* _The problem_
Repeat exactly the lines from the first line of the records through the line containing "Task: Click the 행운의 상자 title banner", and nothing more.

Dataset entries:
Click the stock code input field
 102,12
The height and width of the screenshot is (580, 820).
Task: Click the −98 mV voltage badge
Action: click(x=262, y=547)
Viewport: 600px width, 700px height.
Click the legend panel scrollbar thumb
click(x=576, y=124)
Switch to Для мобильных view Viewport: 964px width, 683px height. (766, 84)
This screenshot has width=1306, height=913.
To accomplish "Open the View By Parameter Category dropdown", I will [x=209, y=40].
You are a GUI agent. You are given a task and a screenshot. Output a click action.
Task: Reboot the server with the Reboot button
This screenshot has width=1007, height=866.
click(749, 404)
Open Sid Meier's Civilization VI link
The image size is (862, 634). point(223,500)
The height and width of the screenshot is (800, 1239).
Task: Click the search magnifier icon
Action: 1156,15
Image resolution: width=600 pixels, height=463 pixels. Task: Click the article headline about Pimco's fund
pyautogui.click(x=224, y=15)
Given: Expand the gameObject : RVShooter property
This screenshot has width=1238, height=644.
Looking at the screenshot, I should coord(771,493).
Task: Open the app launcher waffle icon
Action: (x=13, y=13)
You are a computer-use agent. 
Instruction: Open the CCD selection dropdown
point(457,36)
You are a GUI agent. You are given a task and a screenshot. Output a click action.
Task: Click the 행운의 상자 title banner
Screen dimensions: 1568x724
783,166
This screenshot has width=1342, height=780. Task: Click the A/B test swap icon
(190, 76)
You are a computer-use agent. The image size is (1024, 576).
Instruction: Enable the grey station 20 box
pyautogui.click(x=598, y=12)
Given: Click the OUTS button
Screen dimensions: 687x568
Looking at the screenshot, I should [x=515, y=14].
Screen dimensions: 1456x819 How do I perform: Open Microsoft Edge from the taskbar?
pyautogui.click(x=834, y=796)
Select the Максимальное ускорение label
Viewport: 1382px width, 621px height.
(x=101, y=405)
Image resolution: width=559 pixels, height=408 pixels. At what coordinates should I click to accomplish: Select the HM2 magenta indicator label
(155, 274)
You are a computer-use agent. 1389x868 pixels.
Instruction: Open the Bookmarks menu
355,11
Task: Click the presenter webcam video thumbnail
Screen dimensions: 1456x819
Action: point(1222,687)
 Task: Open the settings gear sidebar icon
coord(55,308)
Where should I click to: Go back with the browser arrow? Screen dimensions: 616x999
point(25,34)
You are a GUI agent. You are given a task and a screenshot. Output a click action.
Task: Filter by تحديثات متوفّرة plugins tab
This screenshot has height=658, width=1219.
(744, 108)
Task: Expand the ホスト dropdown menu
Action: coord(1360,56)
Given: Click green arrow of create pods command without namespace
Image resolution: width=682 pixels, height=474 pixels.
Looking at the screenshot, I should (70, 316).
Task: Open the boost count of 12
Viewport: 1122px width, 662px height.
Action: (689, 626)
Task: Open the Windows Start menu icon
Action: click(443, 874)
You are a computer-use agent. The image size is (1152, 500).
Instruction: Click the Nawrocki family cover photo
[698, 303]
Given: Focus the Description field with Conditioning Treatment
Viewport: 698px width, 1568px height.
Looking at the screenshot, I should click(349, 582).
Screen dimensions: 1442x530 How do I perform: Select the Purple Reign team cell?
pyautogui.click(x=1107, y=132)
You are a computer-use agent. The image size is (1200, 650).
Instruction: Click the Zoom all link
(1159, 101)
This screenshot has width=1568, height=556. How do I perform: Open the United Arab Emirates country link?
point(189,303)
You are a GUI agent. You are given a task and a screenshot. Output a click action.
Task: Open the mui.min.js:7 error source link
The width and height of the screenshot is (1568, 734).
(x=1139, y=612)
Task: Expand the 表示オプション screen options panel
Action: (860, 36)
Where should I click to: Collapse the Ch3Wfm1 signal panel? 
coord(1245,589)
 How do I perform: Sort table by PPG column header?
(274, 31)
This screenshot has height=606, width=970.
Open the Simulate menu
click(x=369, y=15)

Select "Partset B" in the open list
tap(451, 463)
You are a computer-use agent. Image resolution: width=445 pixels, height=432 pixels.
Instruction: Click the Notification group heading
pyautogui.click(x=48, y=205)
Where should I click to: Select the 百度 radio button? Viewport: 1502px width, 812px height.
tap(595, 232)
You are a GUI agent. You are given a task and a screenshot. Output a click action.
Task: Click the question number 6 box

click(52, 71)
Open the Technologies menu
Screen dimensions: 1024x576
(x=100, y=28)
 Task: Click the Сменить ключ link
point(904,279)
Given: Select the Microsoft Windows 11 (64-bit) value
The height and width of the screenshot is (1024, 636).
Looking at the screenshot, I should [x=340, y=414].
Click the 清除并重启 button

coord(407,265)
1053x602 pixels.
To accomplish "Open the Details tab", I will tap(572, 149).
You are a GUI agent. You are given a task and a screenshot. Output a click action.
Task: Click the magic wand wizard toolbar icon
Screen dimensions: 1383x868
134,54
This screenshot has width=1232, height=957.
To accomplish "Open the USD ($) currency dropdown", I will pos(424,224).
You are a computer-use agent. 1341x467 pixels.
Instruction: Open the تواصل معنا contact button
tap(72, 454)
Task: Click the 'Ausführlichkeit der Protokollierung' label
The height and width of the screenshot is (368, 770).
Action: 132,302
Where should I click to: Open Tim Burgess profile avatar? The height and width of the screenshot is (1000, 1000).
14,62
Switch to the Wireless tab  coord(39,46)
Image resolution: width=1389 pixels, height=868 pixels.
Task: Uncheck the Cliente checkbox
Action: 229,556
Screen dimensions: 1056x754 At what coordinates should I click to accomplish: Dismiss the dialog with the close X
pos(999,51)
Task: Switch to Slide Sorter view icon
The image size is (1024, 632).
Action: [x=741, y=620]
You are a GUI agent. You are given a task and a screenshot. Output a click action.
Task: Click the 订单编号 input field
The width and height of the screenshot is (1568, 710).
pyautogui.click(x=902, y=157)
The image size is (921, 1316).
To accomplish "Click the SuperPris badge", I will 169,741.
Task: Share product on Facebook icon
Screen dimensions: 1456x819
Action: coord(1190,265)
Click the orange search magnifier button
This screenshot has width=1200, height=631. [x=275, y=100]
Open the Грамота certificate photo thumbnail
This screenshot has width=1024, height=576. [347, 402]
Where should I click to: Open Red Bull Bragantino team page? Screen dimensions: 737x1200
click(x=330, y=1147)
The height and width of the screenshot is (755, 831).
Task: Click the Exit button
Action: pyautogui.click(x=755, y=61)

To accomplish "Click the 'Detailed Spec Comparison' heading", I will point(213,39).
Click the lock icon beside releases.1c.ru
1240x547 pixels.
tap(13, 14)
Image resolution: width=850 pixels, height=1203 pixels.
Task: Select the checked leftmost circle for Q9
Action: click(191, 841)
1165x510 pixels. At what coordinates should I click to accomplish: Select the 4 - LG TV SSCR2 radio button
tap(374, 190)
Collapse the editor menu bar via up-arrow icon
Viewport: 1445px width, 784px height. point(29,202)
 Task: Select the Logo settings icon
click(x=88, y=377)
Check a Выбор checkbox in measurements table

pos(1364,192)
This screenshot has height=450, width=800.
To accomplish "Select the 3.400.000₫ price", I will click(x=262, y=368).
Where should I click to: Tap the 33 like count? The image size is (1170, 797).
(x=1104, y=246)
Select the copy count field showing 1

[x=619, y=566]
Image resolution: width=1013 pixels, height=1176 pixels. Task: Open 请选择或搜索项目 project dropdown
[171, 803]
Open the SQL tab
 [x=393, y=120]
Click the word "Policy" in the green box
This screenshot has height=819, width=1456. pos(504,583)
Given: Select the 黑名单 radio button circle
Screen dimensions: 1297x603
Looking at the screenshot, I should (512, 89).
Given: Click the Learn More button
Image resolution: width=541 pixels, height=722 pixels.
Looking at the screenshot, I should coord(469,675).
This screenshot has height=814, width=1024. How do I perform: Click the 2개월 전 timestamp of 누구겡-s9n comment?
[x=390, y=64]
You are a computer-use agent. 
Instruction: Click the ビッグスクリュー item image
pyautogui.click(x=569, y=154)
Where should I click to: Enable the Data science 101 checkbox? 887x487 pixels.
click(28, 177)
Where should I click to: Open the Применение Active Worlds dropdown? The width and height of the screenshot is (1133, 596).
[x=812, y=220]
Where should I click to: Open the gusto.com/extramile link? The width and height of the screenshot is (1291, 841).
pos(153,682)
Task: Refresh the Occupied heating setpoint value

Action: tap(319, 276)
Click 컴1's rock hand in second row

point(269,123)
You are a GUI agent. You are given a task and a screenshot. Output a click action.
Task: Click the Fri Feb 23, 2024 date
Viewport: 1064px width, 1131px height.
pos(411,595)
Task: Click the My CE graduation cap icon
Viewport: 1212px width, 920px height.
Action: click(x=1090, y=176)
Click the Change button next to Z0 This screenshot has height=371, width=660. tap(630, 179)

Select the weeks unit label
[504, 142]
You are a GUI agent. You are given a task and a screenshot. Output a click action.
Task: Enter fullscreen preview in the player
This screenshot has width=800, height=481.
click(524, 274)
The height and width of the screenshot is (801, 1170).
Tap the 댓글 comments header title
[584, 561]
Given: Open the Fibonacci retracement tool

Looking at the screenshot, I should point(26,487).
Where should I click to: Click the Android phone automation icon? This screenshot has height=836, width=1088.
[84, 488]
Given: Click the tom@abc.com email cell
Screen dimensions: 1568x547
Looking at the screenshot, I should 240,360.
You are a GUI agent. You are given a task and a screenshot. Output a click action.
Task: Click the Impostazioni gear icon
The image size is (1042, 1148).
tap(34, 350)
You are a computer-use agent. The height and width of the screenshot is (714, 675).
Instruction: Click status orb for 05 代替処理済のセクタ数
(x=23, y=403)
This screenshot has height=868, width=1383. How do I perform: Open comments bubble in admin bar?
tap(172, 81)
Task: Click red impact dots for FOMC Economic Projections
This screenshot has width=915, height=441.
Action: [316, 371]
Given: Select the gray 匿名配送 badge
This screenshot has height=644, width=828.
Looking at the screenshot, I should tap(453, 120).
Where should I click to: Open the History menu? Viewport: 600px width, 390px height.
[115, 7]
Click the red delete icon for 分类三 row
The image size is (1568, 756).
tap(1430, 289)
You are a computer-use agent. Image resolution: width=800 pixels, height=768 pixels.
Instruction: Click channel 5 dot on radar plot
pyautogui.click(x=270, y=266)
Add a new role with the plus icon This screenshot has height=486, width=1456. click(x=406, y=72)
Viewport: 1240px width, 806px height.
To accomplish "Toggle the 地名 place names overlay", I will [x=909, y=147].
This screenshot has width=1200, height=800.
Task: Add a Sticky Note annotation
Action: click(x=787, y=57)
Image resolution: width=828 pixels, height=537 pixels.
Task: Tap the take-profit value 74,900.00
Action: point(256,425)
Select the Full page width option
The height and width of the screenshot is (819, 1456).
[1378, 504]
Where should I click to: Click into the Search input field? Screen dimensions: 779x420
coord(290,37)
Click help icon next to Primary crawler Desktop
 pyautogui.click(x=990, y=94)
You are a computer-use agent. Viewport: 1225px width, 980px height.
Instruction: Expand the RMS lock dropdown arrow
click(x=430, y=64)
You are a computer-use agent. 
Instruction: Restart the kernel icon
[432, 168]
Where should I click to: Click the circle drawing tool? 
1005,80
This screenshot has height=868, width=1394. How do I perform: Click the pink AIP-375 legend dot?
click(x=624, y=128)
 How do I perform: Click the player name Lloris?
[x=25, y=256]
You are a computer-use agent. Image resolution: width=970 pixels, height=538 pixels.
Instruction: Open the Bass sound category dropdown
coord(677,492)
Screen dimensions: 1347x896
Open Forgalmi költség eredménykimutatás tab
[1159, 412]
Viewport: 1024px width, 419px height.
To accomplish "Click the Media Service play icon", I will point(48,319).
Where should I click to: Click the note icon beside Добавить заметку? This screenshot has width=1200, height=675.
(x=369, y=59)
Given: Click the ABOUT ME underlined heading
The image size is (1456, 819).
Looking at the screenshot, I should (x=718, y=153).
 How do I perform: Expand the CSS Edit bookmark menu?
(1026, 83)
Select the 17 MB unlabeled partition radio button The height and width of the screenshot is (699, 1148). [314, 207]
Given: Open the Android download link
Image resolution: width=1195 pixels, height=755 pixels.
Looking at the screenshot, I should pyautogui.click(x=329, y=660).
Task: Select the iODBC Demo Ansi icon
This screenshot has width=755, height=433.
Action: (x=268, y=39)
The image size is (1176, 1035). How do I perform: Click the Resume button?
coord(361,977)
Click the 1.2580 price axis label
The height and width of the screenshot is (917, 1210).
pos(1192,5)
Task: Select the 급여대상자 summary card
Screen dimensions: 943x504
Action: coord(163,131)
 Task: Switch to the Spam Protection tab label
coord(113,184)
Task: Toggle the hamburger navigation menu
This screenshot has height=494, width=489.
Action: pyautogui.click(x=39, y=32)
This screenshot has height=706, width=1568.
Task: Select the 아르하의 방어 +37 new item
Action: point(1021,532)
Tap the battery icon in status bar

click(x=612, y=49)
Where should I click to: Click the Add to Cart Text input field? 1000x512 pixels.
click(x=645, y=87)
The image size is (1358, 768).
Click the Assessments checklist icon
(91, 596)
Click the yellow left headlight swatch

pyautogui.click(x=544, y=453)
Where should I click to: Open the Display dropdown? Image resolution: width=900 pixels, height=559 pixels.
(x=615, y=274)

* _Written solution_
Click the stock code input field
 102,12
The height and width of the screenshot is (580, 820).
Task: Click the −98 mV voltage badge
Action: click(x=262, y=547)
Viewport: 600px width, 700px height.
Click the legend panel scrollbar thumb
click(x=576, y=124)
Switch to Для мобильных view Viewport: 964px width, 683px height. (766, 84)
This screenshot has width=1306, height=913.
To accomplish "Open the View By Parameter Category dropdown", I will [x=209, y=40].
You are a GUI agent. You are given a task and a screenshot. Output a click action.
Task: Reboot the server with the Reboot button
This screenshot has width=1007, height=866.
click(749, 404)
Open Sid Meier's Civilization VI link
The image size is (862, 634). point(223,500)
The height and width of the screenshot is (800, 1239).
Task: Click the search magnifier icon
Action: 1156,15
Image resolution: width=600 pixels, height=463 pixels. Task: Click the article headline about Pimco's fund
pyautogui.click(x=224, y=15)
Given: Expand the gameObject : RVShooter property
This screenshot has width=1238, height=644.
Looking at the screenshot, I should coord(771,493).
Task: Open the app launcher waffle icon
Action: (x=13, y=13)
You are a computer-use agent. 
Instruction: Open the CCD selection dropdown
point(457,36)
You are a GUI agent. You are given a task and a screenshot. Output a click action.
Task: Click the 행운의 상자 title banner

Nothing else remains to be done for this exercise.